Every line below between the one holding "The height and" and the one holding "Task: Click the x-api-version input field", inclusive, should be copied exactly, and no other line.

[Stored data]
^^^^^^^^^^^^^^^^

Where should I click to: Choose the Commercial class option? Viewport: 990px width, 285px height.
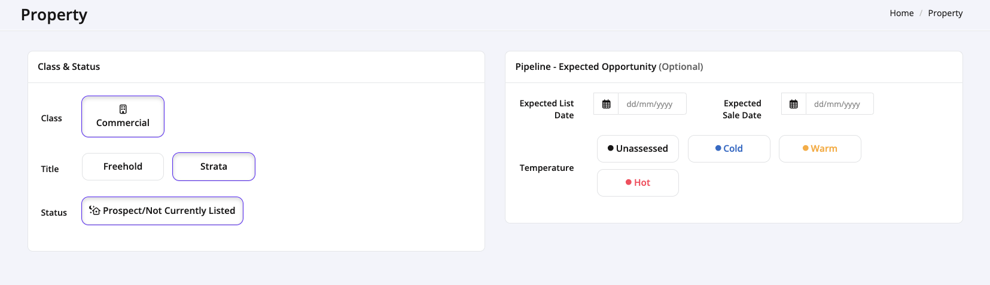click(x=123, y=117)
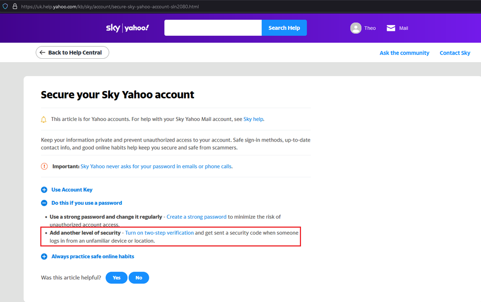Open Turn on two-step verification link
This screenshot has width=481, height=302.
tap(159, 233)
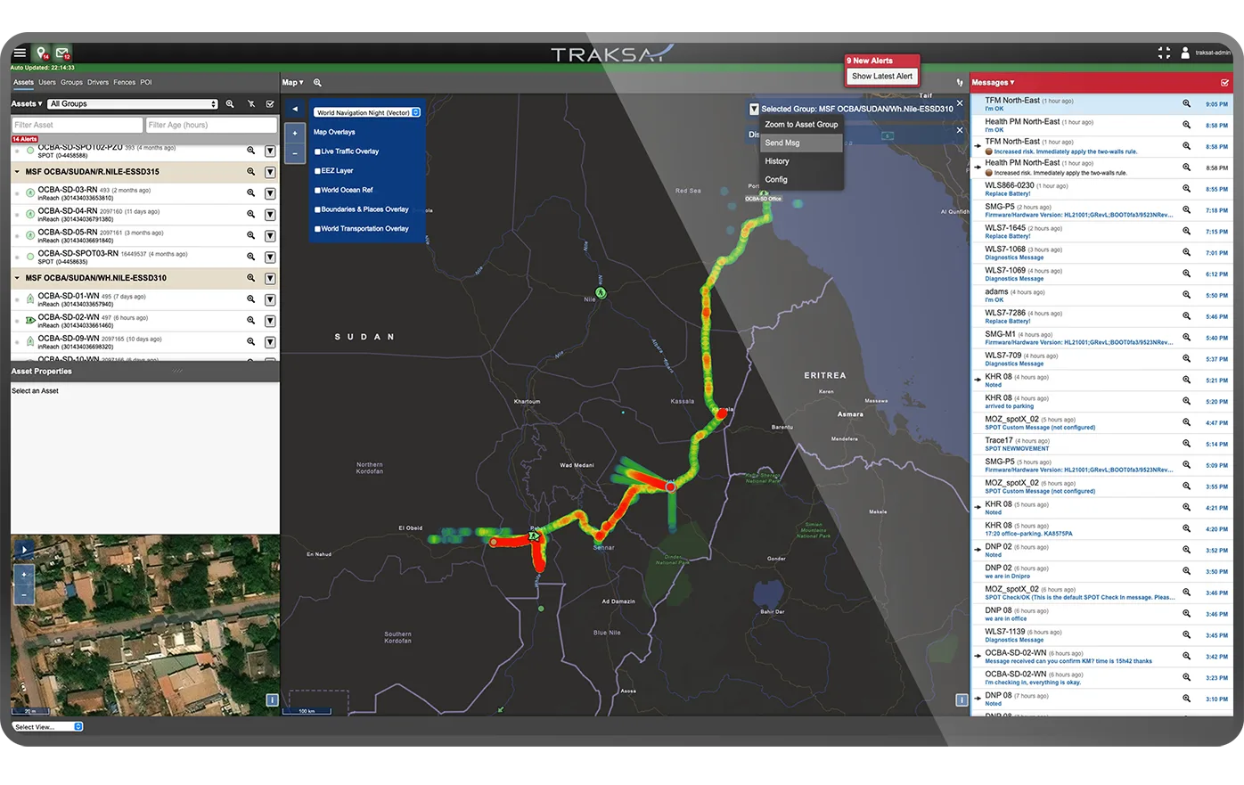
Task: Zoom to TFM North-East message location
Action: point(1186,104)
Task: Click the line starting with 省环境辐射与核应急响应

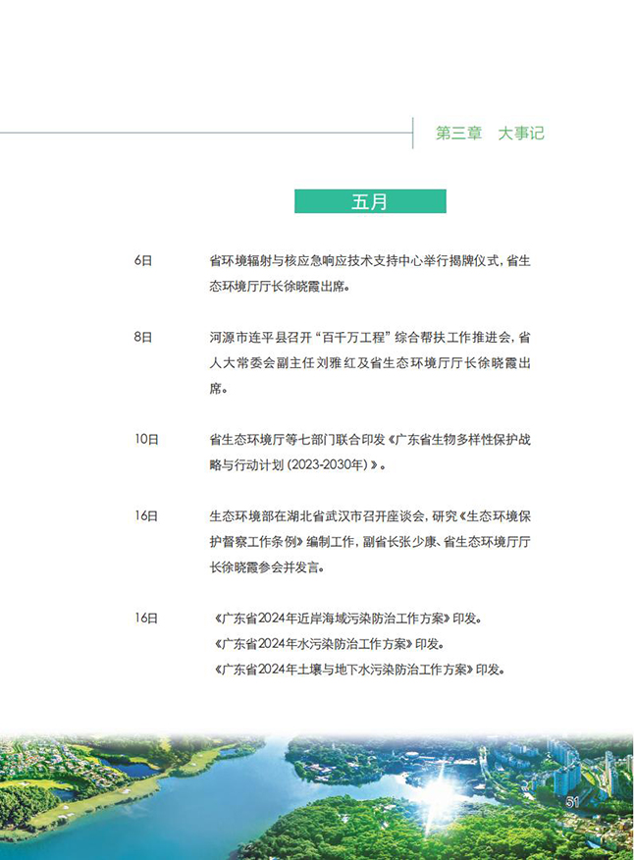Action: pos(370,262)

^^^^^^^^^^^^^^^^

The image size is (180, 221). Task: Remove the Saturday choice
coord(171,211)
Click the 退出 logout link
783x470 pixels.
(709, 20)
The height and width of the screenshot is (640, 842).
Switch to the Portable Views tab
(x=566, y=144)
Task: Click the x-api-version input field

^^^^^^^^^^^^^^^^

## [RESPONSE BELOW]
The height and width of the screenshot is (640, 842).
Switch to the Portable Views tab
(x=566, y=144)
Task: Click the x-api-version input field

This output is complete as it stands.